Task goal »
Below are some records. Write out exactly their lines from the one with "Isıtma (90, 905)" through the one with "Got it! (147, 1631)", and leave the pictures behind.

Input records »
+++

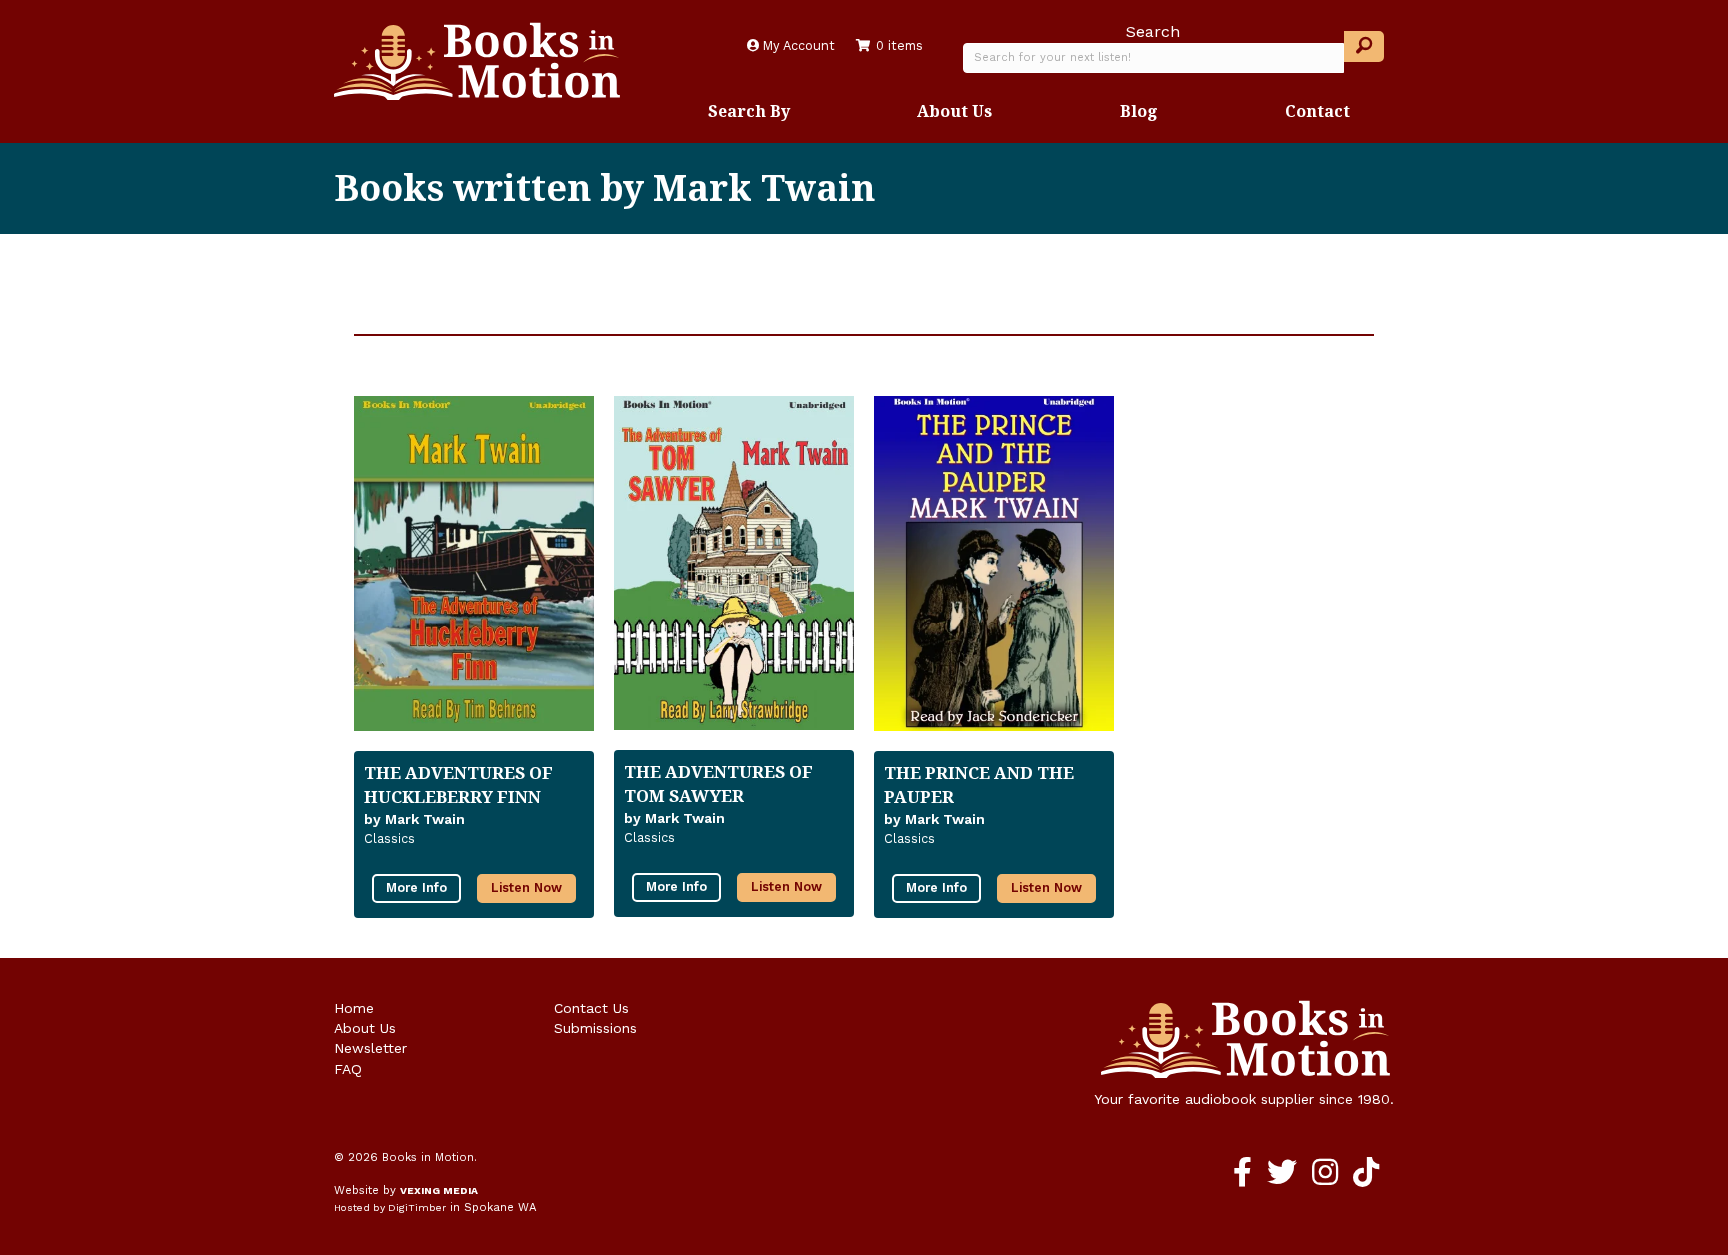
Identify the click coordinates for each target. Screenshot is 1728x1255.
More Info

+++

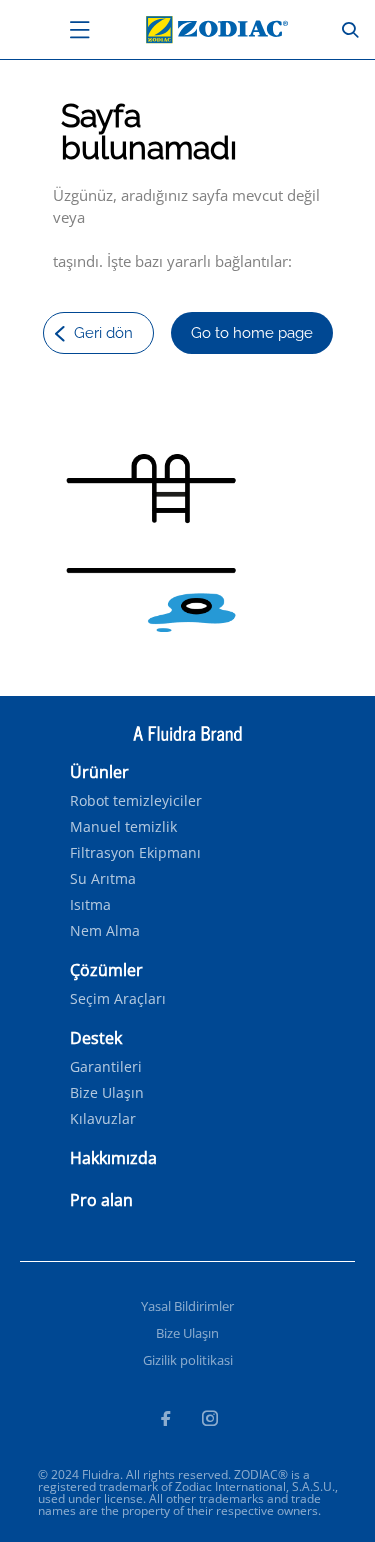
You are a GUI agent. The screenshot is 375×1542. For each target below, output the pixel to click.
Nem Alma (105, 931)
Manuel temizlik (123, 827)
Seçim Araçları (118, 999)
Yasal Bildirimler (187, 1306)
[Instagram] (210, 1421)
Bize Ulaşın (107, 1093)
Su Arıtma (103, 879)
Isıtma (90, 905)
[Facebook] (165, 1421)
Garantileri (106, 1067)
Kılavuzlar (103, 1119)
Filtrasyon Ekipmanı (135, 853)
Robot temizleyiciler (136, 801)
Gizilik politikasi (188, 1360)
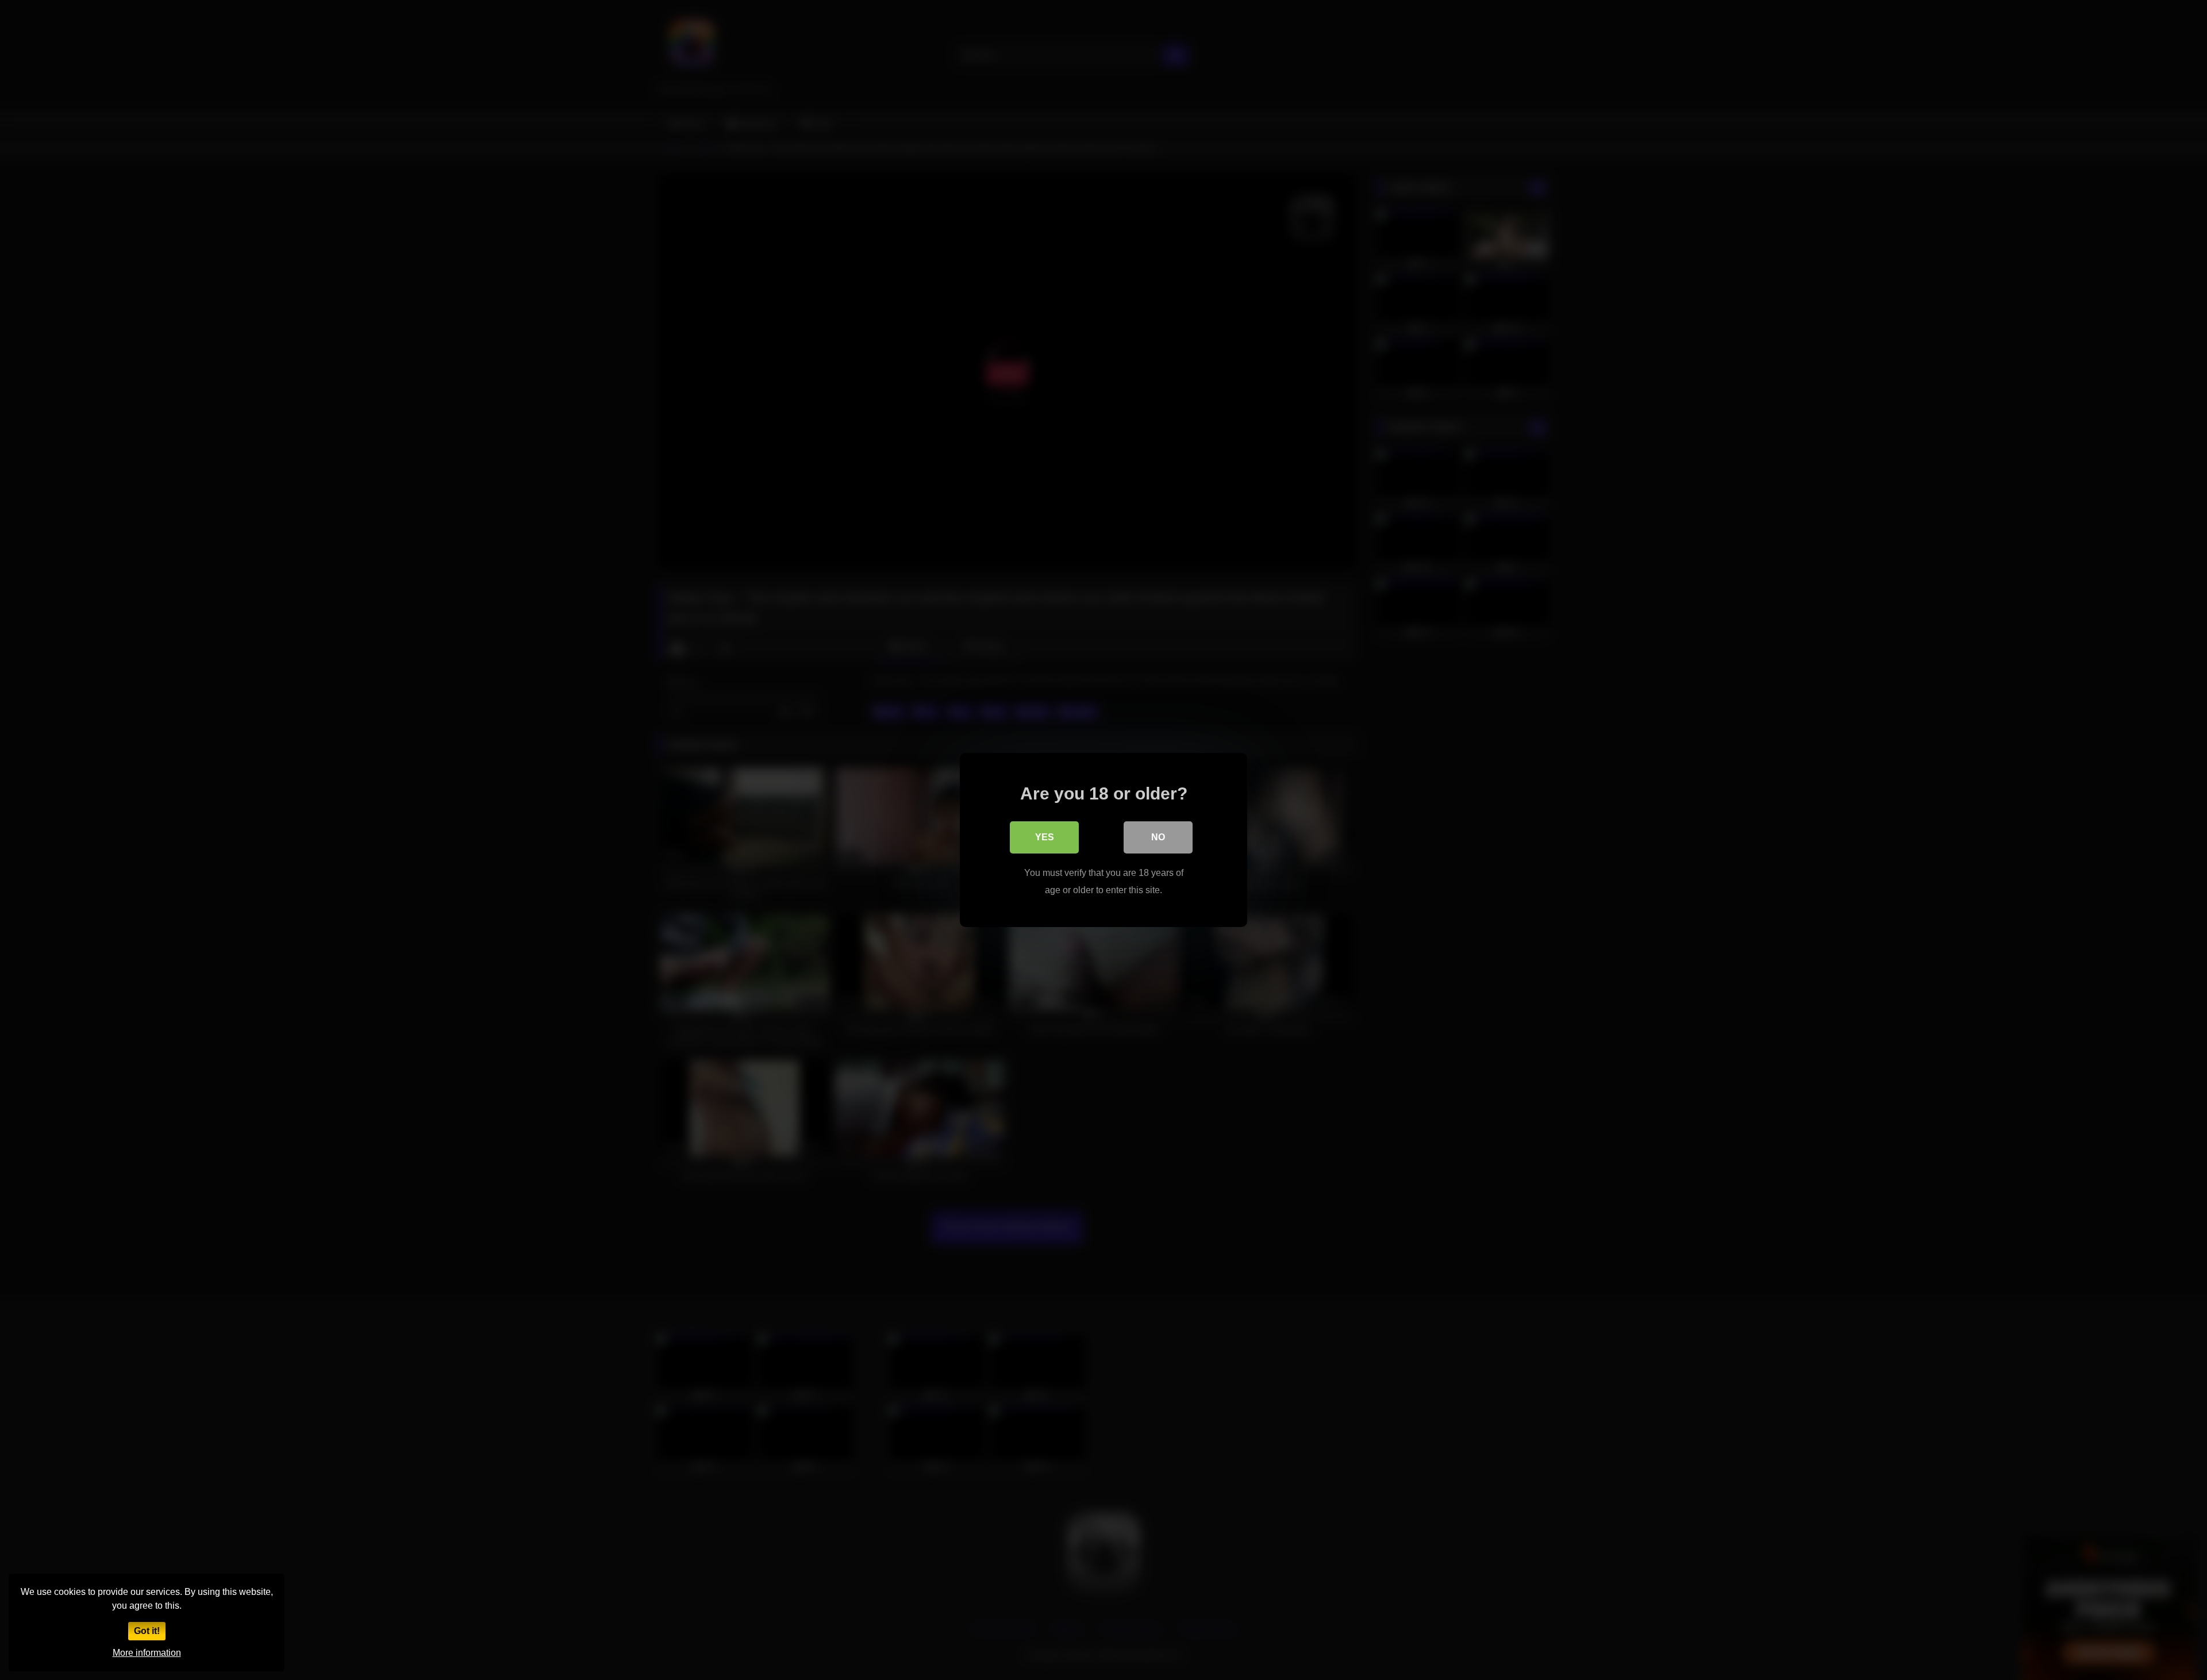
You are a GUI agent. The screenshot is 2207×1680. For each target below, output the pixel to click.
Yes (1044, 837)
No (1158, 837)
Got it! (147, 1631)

+++

Task output »
Isıtma (90, 905)
[Facebook] (165, 1421)
Garantileri (106, 1067)
Kılavuzlar (103, 1119)
Filtrasyon Ekipmanı (135, 853)
Robot temizleyiciler (136, 801)
Gizilik politikasi (188, 1360)
You are a GUI agent. The screenshot is 2207×1680. For each target below, output the pixel to click.
Yes (1044, 837)
No (1158, 837)
Got it! (147, 1631)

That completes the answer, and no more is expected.